Prof. Hacohen-Gourgy and Prof. Rosenblum conducted their postdoctoral research at UC Berkeley and Yale before returning to Israel seven years ago. They built Israel’s first superconducting quantum laboratories at the Weizmann Institute and the Technion, respectively. To date, they are the first and only researchers in Israel to have successfully fabricated, measured, and published results on working superconducting qubits.
Senior Advisor Prof. Eby G. Friedman, a world-renowned expert in superconducting digital circuits from the University of Rochester, has contributed to over 600 publications and patents, with his work laying the foundation for advances in high-performance digital superconducting logic.
“The challenge in quantum computing isn’t just adding more qubits – it’s how you scale without hitting fundamental barriers,” said Alon Cohen, CEO of QuamCore. “From the outset, we understood that reaching 1 million qubits was the threshold for unlocking real-world value. But we also saw that this required a radical rethinking of quantum processor architecture. We explored multiple approaches and found a path that actually works – one that eliminates the core bottleneck preventing quantum computing from scaling.”
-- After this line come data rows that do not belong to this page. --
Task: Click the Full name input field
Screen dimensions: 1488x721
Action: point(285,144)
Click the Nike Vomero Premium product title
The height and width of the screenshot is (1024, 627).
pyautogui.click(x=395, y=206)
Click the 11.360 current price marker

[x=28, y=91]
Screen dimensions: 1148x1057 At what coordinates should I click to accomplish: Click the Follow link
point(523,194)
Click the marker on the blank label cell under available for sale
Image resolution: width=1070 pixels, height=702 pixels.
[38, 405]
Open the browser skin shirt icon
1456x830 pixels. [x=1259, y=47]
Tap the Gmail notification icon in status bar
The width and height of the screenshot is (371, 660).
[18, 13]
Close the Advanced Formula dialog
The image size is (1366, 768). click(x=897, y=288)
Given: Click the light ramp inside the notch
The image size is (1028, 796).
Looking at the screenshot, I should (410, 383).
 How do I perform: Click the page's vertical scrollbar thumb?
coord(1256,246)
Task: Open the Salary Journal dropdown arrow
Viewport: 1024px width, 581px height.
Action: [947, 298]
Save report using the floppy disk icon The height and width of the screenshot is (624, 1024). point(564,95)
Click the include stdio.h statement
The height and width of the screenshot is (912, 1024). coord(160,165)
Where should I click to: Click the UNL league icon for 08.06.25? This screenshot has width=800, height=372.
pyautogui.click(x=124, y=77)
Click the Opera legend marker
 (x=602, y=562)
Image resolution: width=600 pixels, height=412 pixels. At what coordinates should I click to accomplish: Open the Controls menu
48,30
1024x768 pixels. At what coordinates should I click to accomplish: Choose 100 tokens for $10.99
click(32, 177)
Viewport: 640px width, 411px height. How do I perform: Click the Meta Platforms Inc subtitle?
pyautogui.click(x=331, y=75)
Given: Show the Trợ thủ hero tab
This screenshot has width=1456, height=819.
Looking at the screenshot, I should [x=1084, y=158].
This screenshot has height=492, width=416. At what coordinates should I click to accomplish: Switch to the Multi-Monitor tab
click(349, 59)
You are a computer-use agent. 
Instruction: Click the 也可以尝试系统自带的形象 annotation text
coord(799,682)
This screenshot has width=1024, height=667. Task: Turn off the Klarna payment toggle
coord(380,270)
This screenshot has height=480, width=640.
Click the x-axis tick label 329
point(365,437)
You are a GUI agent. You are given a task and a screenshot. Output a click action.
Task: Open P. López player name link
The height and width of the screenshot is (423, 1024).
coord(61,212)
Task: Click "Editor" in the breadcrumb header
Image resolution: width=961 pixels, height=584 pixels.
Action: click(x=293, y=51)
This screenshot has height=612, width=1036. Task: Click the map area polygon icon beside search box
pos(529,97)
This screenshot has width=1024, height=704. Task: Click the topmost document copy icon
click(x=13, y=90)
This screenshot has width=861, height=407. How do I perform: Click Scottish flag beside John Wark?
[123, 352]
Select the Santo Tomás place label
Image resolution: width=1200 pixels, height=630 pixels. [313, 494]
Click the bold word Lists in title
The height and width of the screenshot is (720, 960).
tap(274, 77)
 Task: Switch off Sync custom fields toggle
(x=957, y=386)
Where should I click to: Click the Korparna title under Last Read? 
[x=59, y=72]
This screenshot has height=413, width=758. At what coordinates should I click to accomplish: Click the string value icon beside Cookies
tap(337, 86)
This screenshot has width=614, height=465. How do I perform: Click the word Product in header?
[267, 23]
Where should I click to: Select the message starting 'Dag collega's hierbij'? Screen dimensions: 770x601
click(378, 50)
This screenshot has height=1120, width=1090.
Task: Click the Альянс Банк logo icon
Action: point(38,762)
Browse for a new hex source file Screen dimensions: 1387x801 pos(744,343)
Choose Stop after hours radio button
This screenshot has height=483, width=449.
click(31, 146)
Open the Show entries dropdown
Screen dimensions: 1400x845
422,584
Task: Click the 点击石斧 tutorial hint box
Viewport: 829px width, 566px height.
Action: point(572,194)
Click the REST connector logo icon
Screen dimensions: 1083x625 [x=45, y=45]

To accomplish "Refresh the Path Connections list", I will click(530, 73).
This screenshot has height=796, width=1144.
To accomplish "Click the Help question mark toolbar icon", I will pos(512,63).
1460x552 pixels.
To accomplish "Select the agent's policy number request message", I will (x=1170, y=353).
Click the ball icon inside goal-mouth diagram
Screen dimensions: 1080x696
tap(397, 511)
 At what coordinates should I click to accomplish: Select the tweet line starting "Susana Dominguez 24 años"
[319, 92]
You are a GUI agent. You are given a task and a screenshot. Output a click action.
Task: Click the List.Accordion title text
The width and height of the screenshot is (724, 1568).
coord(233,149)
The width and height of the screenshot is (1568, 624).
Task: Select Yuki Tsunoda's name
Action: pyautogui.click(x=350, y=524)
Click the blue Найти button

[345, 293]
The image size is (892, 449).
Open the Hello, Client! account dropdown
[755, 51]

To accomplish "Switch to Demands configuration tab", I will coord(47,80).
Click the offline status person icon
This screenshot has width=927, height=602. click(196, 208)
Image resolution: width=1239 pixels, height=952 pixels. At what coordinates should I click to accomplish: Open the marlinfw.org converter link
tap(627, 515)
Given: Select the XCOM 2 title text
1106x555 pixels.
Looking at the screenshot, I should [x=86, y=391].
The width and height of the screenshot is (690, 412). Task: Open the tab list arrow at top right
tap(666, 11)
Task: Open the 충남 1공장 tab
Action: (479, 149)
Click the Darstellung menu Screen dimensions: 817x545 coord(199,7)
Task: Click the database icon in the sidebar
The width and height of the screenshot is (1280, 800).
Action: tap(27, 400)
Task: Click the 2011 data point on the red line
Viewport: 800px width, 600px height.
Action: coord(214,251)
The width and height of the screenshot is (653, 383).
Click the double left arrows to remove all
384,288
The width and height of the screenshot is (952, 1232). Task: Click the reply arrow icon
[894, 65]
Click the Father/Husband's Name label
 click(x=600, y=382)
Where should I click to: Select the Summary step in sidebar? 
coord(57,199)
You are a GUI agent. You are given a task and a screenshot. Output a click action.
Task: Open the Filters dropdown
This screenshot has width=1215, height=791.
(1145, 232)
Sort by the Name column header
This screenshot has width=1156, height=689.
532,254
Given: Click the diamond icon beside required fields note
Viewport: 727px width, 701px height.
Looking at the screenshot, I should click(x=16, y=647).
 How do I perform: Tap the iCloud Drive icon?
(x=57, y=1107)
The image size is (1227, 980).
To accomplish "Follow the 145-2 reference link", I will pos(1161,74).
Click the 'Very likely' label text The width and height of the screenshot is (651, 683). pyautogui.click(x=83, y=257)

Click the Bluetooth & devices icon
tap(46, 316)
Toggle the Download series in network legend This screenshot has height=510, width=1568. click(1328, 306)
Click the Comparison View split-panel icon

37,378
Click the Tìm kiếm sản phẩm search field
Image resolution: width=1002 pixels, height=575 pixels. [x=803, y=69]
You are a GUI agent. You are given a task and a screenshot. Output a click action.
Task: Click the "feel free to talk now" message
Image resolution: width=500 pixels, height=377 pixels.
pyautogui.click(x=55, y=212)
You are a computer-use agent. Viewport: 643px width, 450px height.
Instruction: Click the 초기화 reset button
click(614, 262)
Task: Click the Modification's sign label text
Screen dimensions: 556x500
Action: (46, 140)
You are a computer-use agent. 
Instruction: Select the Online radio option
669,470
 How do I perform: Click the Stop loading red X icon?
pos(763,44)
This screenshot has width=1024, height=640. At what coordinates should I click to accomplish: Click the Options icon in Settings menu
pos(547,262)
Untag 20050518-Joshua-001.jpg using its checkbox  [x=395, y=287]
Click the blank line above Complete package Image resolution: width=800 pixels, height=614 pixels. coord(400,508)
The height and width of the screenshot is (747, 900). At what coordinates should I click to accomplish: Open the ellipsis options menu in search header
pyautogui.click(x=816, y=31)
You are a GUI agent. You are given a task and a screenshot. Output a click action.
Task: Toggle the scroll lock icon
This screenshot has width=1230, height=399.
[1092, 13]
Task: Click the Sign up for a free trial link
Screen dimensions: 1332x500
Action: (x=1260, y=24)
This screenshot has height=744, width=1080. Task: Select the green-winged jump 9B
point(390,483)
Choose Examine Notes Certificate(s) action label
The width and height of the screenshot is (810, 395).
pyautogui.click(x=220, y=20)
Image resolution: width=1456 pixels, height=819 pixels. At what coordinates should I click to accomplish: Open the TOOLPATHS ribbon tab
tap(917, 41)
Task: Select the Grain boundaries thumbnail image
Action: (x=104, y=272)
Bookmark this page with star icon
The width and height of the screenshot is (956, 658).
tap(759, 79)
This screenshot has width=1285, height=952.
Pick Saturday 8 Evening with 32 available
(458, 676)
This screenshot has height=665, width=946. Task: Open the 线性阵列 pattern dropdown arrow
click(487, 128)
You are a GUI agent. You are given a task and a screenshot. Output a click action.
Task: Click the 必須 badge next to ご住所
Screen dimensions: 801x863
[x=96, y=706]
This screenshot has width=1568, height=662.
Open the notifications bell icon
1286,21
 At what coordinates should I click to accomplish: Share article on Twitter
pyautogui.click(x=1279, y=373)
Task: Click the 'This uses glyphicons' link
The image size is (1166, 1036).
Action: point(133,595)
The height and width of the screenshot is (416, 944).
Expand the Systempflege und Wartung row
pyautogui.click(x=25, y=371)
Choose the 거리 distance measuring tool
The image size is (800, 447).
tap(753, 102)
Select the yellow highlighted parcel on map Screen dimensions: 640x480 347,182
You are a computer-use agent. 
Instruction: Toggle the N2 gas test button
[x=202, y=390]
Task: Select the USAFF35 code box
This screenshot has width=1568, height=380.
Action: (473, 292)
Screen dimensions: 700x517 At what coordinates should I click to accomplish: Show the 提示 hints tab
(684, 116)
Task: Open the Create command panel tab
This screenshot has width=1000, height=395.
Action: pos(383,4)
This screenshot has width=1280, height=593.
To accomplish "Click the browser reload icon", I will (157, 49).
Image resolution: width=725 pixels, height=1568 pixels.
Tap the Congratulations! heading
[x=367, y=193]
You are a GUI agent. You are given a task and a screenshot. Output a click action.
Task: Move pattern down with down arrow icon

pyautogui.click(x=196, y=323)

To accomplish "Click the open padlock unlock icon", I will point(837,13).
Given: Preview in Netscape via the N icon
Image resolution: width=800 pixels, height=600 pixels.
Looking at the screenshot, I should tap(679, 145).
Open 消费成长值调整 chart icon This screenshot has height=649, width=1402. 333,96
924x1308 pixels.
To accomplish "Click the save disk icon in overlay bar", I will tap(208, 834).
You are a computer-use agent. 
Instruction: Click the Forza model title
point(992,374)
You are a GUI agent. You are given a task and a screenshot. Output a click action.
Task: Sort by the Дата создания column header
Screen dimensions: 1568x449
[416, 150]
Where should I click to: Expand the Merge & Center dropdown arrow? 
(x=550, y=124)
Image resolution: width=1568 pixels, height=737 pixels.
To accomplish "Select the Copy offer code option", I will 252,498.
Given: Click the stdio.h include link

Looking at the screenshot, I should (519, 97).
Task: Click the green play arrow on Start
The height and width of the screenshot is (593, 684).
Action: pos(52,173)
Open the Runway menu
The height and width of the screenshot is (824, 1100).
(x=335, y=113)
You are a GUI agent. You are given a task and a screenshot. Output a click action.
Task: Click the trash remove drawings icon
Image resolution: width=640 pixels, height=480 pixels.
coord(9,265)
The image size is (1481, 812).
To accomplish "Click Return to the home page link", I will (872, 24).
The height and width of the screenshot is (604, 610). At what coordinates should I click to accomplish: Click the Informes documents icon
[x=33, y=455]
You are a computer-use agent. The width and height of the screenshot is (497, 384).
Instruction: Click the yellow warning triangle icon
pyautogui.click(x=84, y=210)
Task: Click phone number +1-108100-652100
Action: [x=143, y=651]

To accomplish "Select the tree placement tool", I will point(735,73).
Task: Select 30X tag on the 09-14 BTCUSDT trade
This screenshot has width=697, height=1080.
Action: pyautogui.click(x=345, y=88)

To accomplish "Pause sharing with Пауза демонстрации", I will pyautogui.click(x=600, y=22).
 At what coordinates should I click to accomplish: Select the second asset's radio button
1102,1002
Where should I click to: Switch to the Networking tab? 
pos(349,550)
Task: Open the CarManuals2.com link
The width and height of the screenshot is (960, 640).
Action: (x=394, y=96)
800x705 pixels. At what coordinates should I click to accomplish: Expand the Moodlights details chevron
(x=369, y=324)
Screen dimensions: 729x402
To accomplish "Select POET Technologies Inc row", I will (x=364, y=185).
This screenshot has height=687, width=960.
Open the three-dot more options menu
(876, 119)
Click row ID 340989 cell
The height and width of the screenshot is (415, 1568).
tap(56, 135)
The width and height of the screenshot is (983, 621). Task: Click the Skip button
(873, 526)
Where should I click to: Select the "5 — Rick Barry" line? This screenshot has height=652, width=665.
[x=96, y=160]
“To achieve this, we rethought everything – from transitioning to digital control, developing new superconducting devices, and redesigning the processor architecture from the ground up,” Cohen added. “The result is a breakthrough in power efficiency, overcoming a fundamental gap that has long prevented large-scale quantum computing. Today, we have a fully detailed blueprint for a 1-million-qubit quantum computer in a single cryostat, marking a clear, viable path toward practical large-scale quantum computing. Our design also incorporates built-in error correction, paving the way for fault-tolerant quantum systems.”
“The world is still waiting for a commercially viable quantum computer, and no one has had a clear path to get there – until now,” said Zvika Orron, General Partner at Viola Ventures. “QuamCore’s breakthrough isn’t just about making quantum computers smaller; it’s about enabling large-scale, fault-tolerant quantum computing for the first time. Just as transistors replaced vacuum tubes, QuamCore is redefining what’s possible in quantum.”